# Work order 1
In the Higgs boson forum thread, what two changes does the photon undergo in an Inverse Compton?
# Work order 2
Can you condense the paragraph of the Higgs boson forum thread that begins "No. I'm describing the interaction in better terms" into a short bulleted list that keeps its main facts?
# Work order 3
Could you write out the passage of the Higgs boson forum thread starting with "When that photon" and going on through "of the box?", substituting "container" for "box" each time it occurs?

# Extract provided
# # # # # # #

Higgs Boson Discovered?!

[Perpetual Student]

More pretend physics! Will it never end?

 

[Tubbythin]

No you can't. Maths hasn't delivered understanding of this to either you or any other posters here.

I explained to you why your stuff about pair production was wrong using maths and equations and such. If I can do it I'm sure you can. You claim to be much better than everyone else here after all.

Yes you do. You know what an Inverse Compton is. The fast-moving electron is slowed down and the photon is accelerated in the vector sense; it changes direction and gains energy.

There is a rather excellent equation describing what happens too.

When that photon is a standing wave in the box the fast-moving electron is slowed down and the standing-wave photon and its box are accelerated in the usual sense. They weren't moving and now they are. That's not vague, now is it?

What is the acceleration of the box?

 

[Farsight]

This is mildly baffling. Are you saying that two photon physics in the lab disagrees with QED?

No. I'm describing the interaction in better terms, wherein field quanta are not confused with extant particles/waves/fields. Why are you baffled? You said the mathematics of QED isn't bothered what language we use. I'm merely using language that adheres closely to what the SLAC experiments demonstrate. What those experiments don't demonstrate is that a photon stutters through free space spontaneously changing into an electron and positron, which cannot move at c, and which always annihilate back to a single photon regardless of conservation laws.

Because the mathematics of QED might not be bothered about this sure as hell reads like it and it's quite the bold claim.

There's no bold claim here. It was you who said the mathematics of QED isn't bothered about what language we use to describe it. So what's the problem? Apart from Fermilab being under the cosh and funding being squeezed and physics graduates struggling to get a position whilst the world suffers a rising tide of mystic ignorance? I don't do what I do for nothing, edd.

No particular problem with that, but if you get to the conclusion you promise I'm sure there's going to be some problem I have with something else you'll be saying in the near future.

# # # # # # #

# Dataset content
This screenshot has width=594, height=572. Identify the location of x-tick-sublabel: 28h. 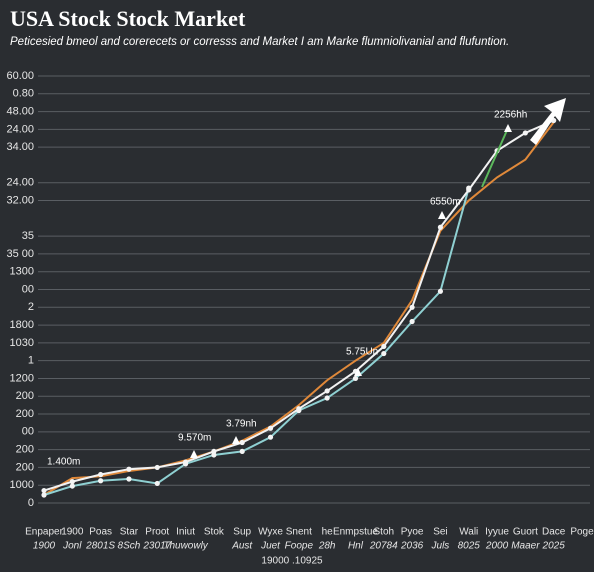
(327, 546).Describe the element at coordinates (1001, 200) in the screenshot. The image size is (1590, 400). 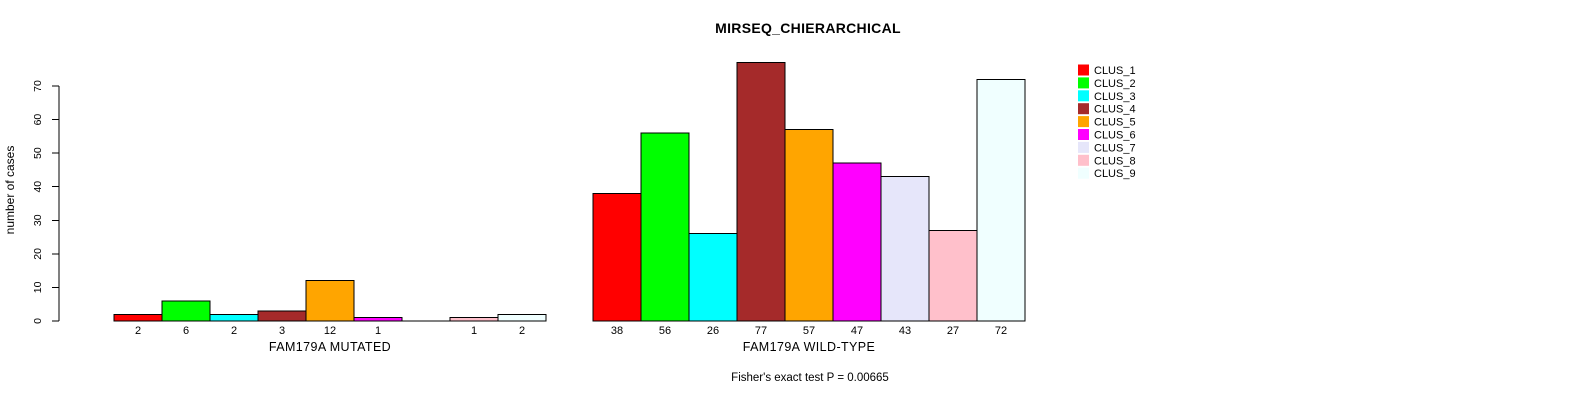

# # # # # # #

# Output 1
It changes direction and gains energy.

# Output 2
- The writer says this is not a disagreement with QED but a better way of describing the interaction, one that does not confuse field quanta with extant particles, waves, or fields.
- The other poster had said the mathematics of QED is not bothered by the language used.
- The writer's language adheres closely to what the SLAC experiments demonstrate.
- Those experiments do not show a photon in free space spontaneously changing into an electron and positron that cannot move at c and always annihilate back to a single photon regardless of conservation laws.

# Output 3
When that photon is a standing wave in the container the fast-moving electron is slowed down and the standing-wave photon and its container are accelerated in the usual sense. They weren't moving and now they are. That's not vague, now is it?

What is the acceleration of the container?